Faut-il regretter que les passions politiques s’effacent devant la pacification sociale d’une techno-démocratie consensuelle ? Le comble de la démocratie individualiste n’est-il pas dans la disparition de la politique politicienne, et par là d’une certaine idée romantique, plus ou moins héroïque, du combat politique, au profit d’une gestion sage et raisonnable des intérêts sociaux divergents en vue de maintenir la paix civile et le minimum de sécurité qui permette à chacun de vaquer à ses affaires personnelles ?
Remarquons que cette fin de la politique ne serait pas la fin de la démocratie ; car les électeurs se réserveraient le droit de chasser pacifiquement du pouvoir qui refuserait ou serait incapable de leur assurer ce minimum de sécurité personnelle auquel ils estiment avoir un droit supérieur à tout autre droit collectif. Une telle démocratie serait sans peuple souverain, mais non sans individus électeurs.
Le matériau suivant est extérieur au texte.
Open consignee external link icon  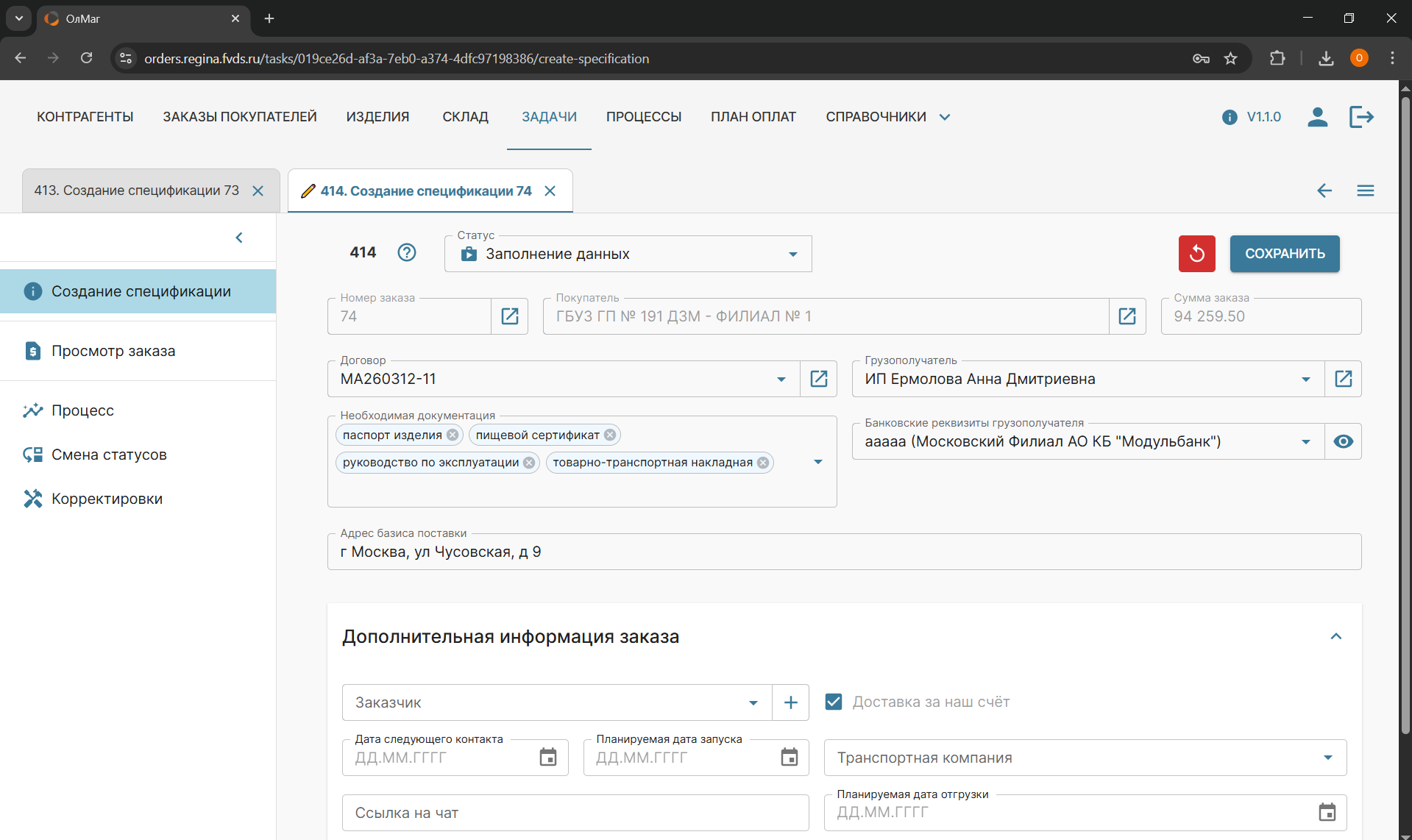[1343, 379]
Cet article est une caricature argumentée et, j’ose l’espérer, plus aimable que détestable ; en tout cas propre, au contraire de certaines autres, à éveiller la réflexion, et à calmer les passions illusoires et violentes. Mais je ne doute pas que certains se feront un plaisir de la corriger et de la complexifier, avec ce qu’il faut de passion (rien de trop) pour intéresser la partie.